La rémunération excessive des PDG est désormais un sujet brûlant dans le débat sur les inégalités croissantes de richesse. Tandis que les dirigeants d'entreprises accumulent des milliards, l’écart entre leurs salaires et ceux des travailleurs moyens ne cesse de se creuser. Cette disparité est un critère important pour Triodos Investment Management (Triodos IM) dans le choix et l'engagement des entreprises, affirment Feghiu et Meijs.

« Dans notre document récemment mis à jour (EN) sur les rémunérations excessives, nous démontrons que l’écart entre les rémunérations des PDG et les salaires des employés s’est considérablement creusé », déclare Meijs. En 1978, un PDG gagnait en moyenne environ 30 fois plus qu’un employé moyen. En 2023, cet écart a explosé pour atteindre plus de 300 fois. « Ce déséquilibre devient de plus en plus difficile à justifier et engendre une série d’effets secondaires indésirables », poursuit-il.

Trop, c'est trop

Cette tendance semble irréversible, comme en témoigne l’exemple récent de l'enveloppe salariale faramineuse de 56 milliards de dollars de Musk. « Est-il éthique qu'une seule personne dispose de tant d'argent et de pouvoir ? Un PDG mérite une rémunération élevée pour ses bonnes performances, mais cela ne doit pas devenir incontrôlable, surtout si cela contribue à creuser les inégalités de richesse », affirme Meijs. « Dans le cas de Tesla, nous avons pris la décision il y a quelques années de ne pas investir dans l'entreprise, car nous considérions déjà sa rémunération excessive. »

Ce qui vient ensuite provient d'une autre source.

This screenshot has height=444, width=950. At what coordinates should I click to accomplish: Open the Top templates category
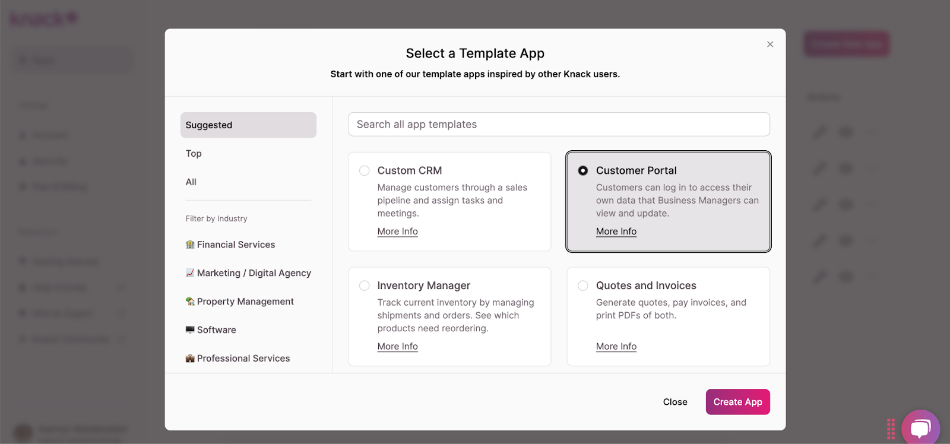[194, 154]
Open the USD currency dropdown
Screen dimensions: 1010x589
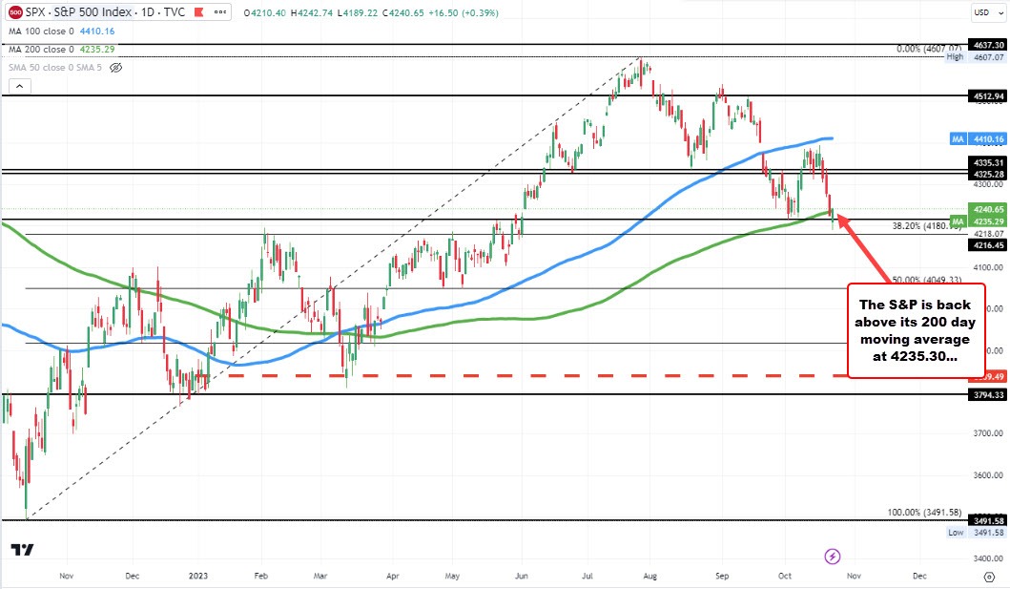tap(990, 12)
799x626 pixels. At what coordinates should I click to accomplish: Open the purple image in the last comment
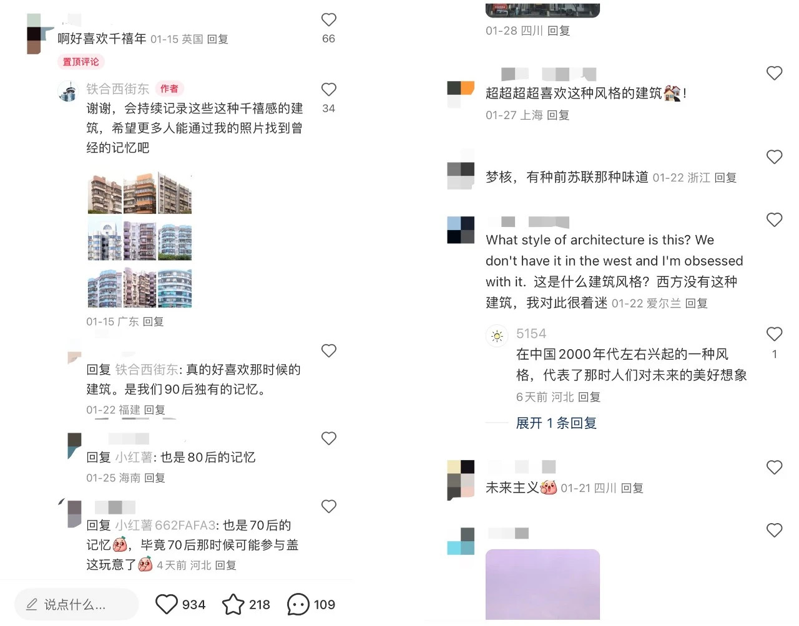coord(542,584)
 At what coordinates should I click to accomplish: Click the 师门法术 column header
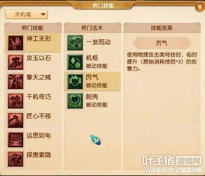(x=92, y=28)
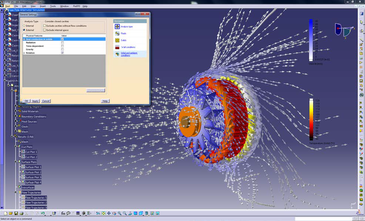Click the Wall conditions icon
The width and height of the screenshot is (365, 221).
117,47
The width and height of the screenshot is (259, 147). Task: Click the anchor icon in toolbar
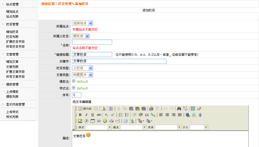tap(200, 115)
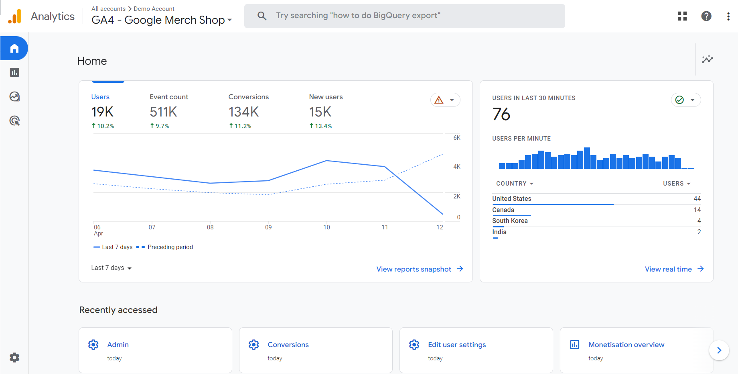Select the Conversions metric tab

click(x=248, y=111)

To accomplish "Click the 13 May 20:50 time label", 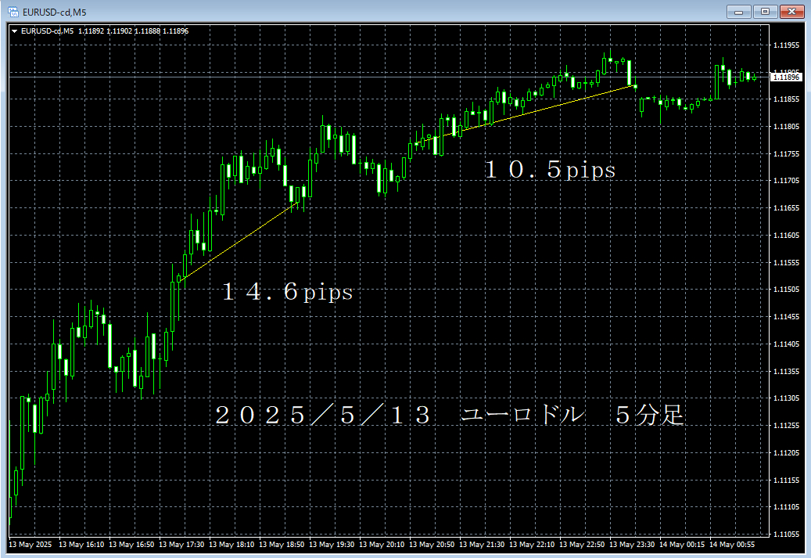I will point(432,544).
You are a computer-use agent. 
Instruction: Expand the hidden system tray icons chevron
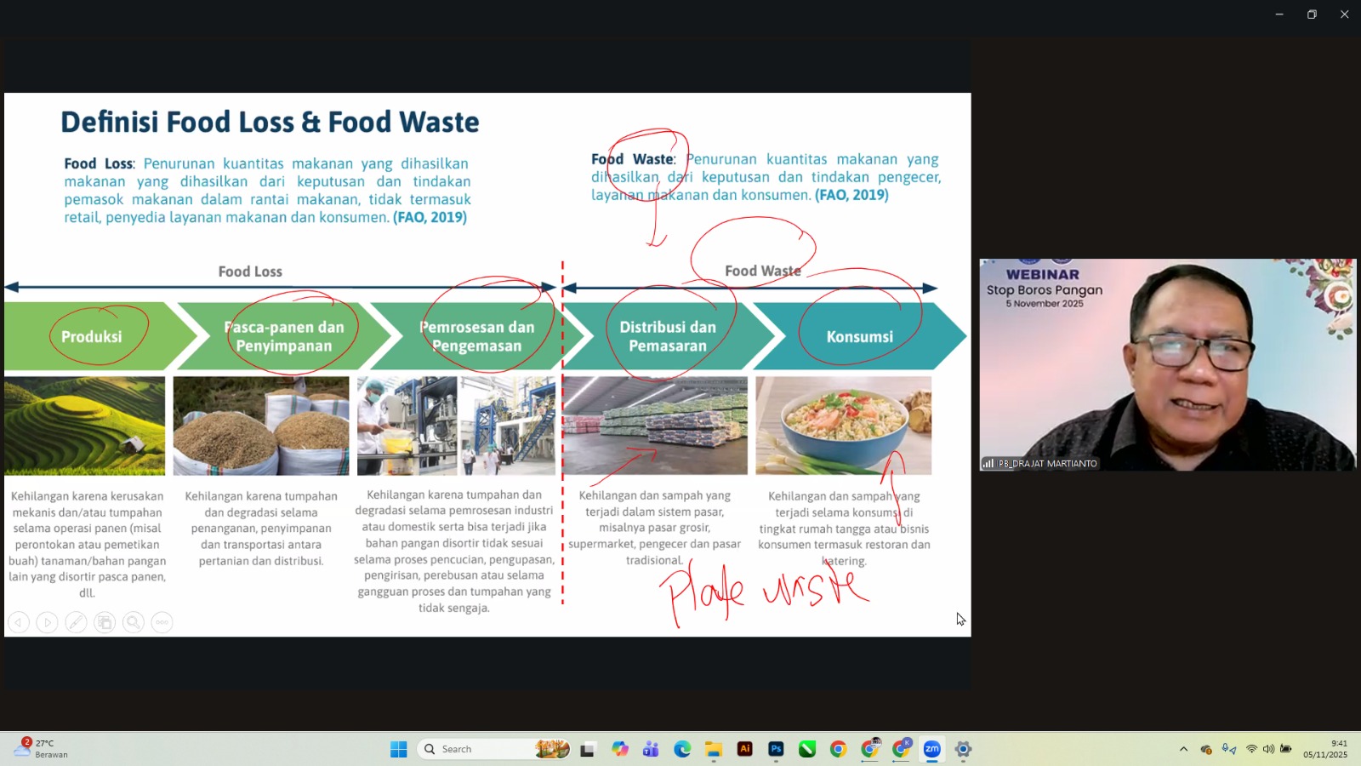(x=1183, y=749)
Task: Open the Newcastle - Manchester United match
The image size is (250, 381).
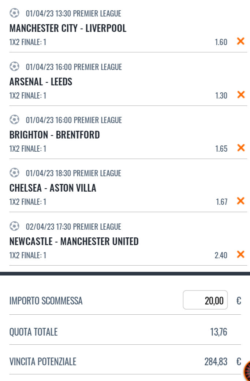Action: pyautogui.click(x=74, y=241)
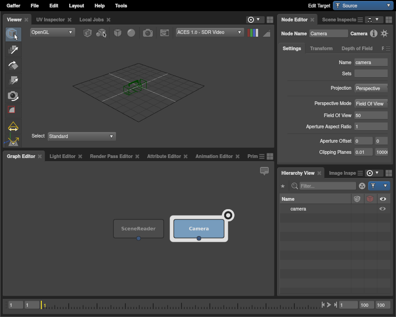Open the Select Standard dropdown
Image resolution: width=396 pixels, height=317 pixels.
82,137
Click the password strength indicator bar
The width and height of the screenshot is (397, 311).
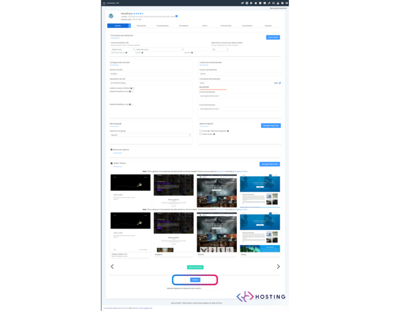pos(212,89)
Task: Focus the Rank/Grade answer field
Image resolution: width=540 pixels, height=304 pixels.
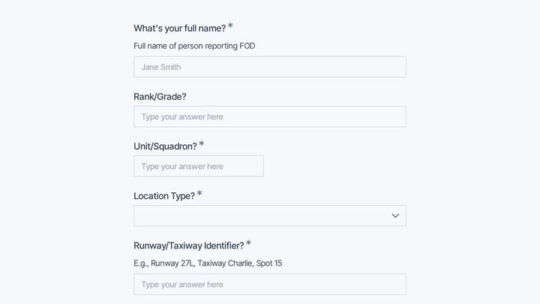Action: pyautogui.click(x=270, y=116)
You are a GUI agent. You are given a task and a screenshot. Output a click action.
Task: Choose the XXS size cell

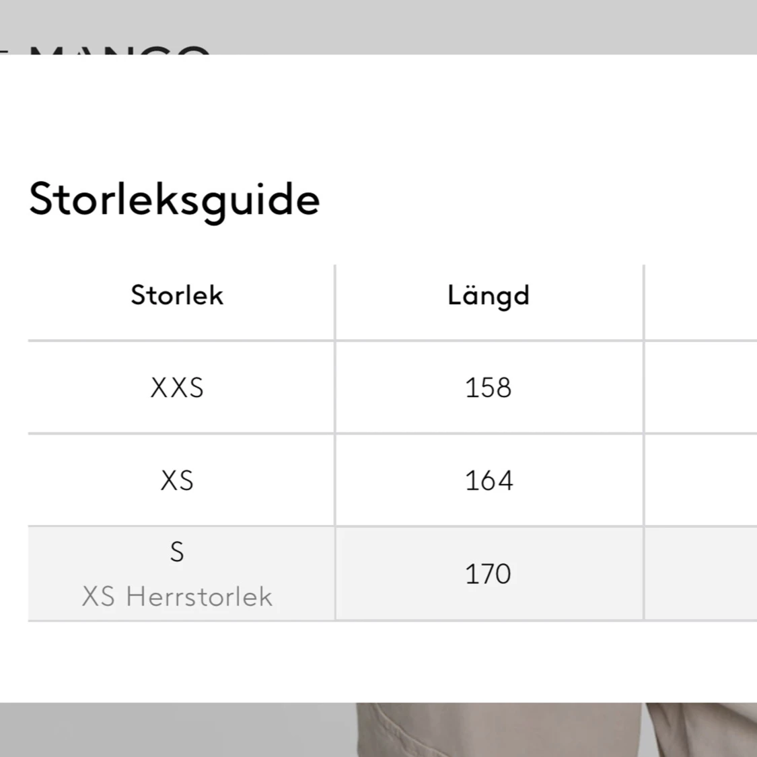pyautogui.click(x=177, y=388)
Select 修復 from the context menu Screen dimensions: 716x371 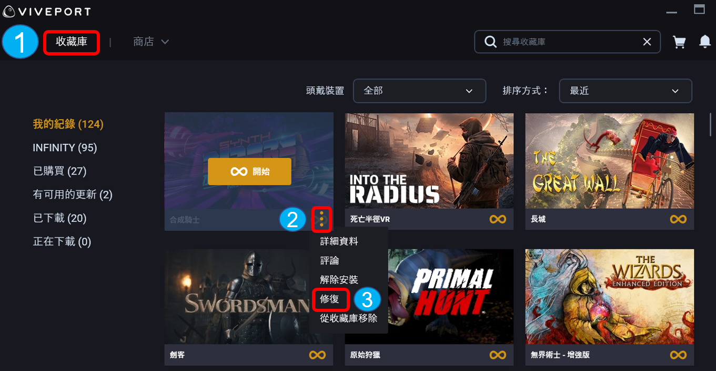tap(330, 299)
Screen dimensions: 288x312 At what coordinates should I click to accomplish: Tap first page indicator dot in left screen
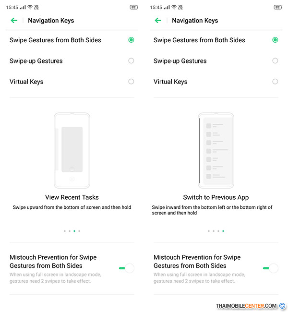65,231
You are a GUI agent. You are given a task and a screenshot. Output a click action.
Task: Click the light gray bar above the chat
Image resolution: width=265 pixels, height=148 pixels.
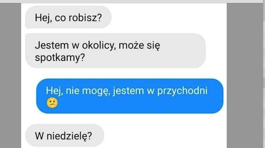click(131, 1)
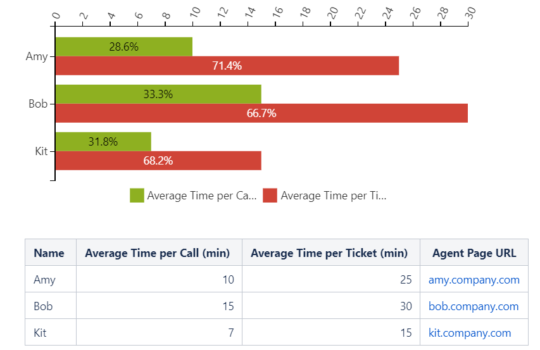
Task: Click Kit's green 31.8% bar
Action: coord(103,142)

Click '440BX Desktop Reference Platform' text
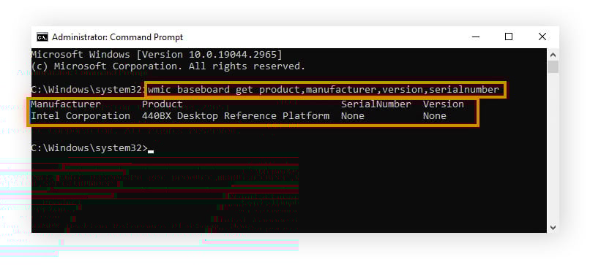pyautogui.click(x=236, y=116)
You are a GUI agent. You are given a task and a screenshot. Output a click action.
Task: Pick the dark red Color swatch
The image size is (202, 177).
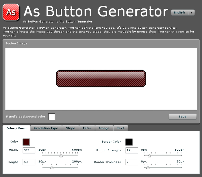click(x=26, y=142)
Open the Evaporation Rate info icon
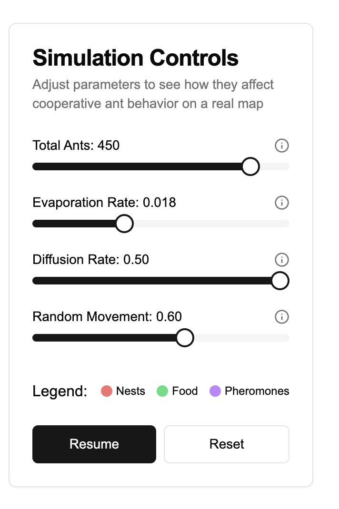Viewport: 339px width, 509px height. (281, 203)
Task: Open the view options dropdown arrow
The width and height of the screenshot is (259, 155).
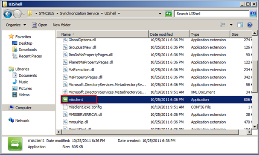Action: pos(231,25)
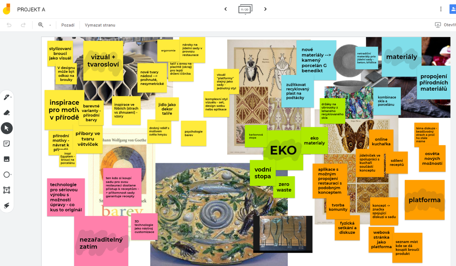Add a sticky note from sidebar
This screenshot has height=266, width=456.
point(7,144)
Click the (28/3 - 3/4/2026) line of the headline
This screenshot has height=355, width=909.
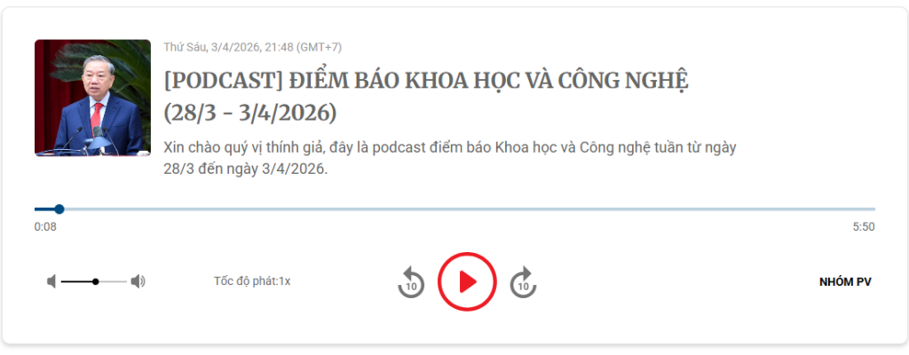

Le taux alarmant d'inégalité des richesses

La forte disparité entre la rémunération des PDG et le salaire moyen des travailleurs peut créer des tensions au sein des entreprises, mais les différences de revenus injustifiables ont également des répercussions sur la société. Meijs explique : « Les PDG constituent un patrimoine générationnel qu'ils transmettent à leurs enfants et petits-enfants, qui fréquentent généralement des écoles privées et bénéficient des meilleures opportunités professionnelles. En revanche, les enfants des employés n'ont pas toujours accès aux mêmes avantages. »

« L'écart croissant des richesses est de plus en plus perçu comme un défi majeur pour la cohésion sociale et nos institutions démocratiques », ajoute Feghiu. « L'inégalité n’est pas seulement une question économique, mais aussi sociale et politique. »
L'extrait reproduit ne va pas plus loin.